The first derivative of a function is foundational in calculus, especially for identifying critical points. When we say "first derivative," we are looking at how a function changes, or slopes, at any given point. To find it, we often use calculus rules, like the power rule: if you have a term like \(ax^n\), the derivative becomes \(n \cdot ax^{n-1}\).
For example, with the function \(f(x)=6x^2-x^3\), it becomes \(f'(x) = 12x - 3x^2\).

So why is the first derivative important? It helps us find **critical points**, where the derivative equals zero or becomes undefined. These points are where the function's slope changes direction, potentially indicating a peak or valley in the graph.
For \(f(x)\), the equation \(12x - 3x^2 = 0\) can be solved by factoring:\
\[x(12 - 3x) = 0\] leading us to critical points \(x = 0\) and \(x = 4\).

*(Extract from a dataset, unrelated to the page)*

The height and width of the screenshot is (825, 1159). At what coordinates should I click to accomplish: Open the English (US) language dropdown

These points mark where the function's behavior changes, which is why they are crucial in analyzing local maxima and minima.

Second Derivative Test

After pinpointing critical points using the first derivative, the second derivative becomes an essential tool. The second derivative, denoted as \(f''(x)\), examines the curvature or concavity of a function.
For our function \(f(x)=6x^2-x^3\), the second derivative oversees how the graph bends:\
Suppose \(f'(x) = 12x - 3x^2\) became \(f''(x) = 12 - 6x\).

Now, the **Second Derivative Test** reveals if each critical point is a local maximum or a local minimum:

• If \(f''(x) > 0\), the curve opens upwards, indicating a local minimum.
• If \(f''(x) < 0\), the curve opens downwards, suggesting a local maximum.
• If \(f''(x) = 0\), the test is inconclusive; other methods might be needed.

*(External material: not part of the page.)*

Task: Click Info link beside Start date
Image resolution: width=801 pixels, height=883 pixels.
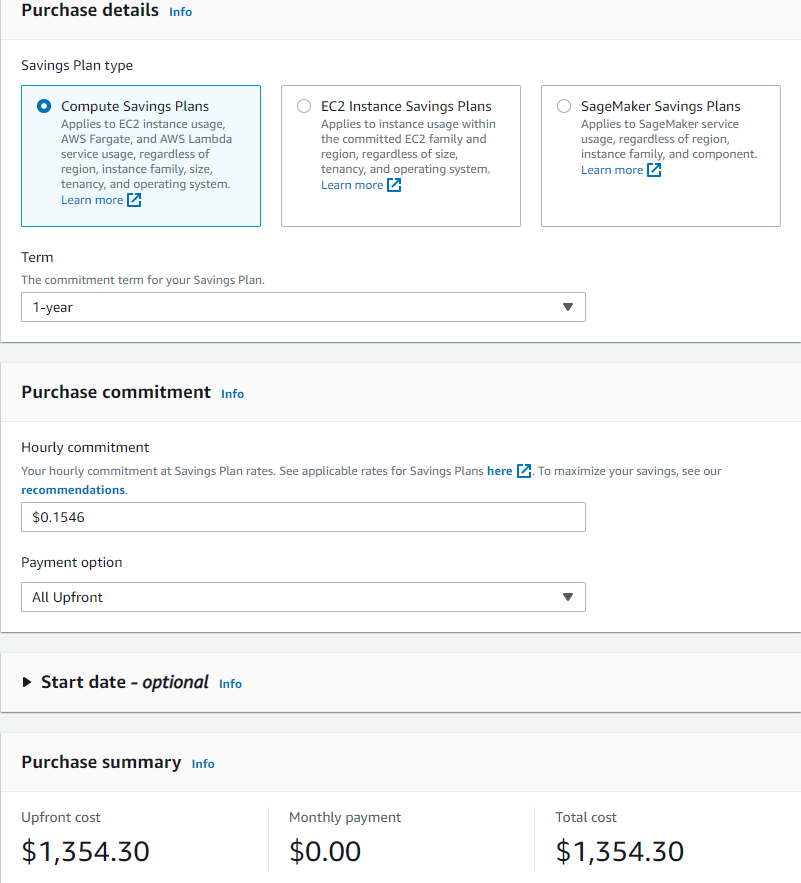Action: [230, 684]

In our example, at \(x = 0\), \(f''(0) = 12\) means the graph is concave up, pointing to a local minimum.
Whereas at \(x = 4\), \(f''(4) = -12\) shows the graph as concave down, highlighting a local maximum.

This test efficiently classifies the nature of each critical point, making it a powerful step in function analysis.

Local Maxima and Minima

Understanding local maxima and minima helps in grasping the peaks and valleys within a function. A local maximum is where a function takes a larger value than nearby points, appearing as a peak.
In contrast, a local minimum is a point where the function's value is smaller than those close by, forming a valley.

By utilizing the first and second derivatives, we can determine these points:

• First, critical points are found where the slope (first derivative) is zero.
• Then, the second derivative test determines the curvature at these points to classify them.

In our specific example, for the function \(f(x)=6x^2-x^3\):
We identified critical points at \(x = 0\) and \(x = 4\).
Applying the second derivative test:

• At \(x = 0\), \(f''(0) = 12\), yielding a local minimum since the graph curves upwards.
• At \(x = 4\), \(f''(4) = -12\), indicating a local maximum as the graph bends downwards.

This comprehensive approach ensures a clear understanding of the function's behaviors at specific points, which is invaluable for graphing and analysis.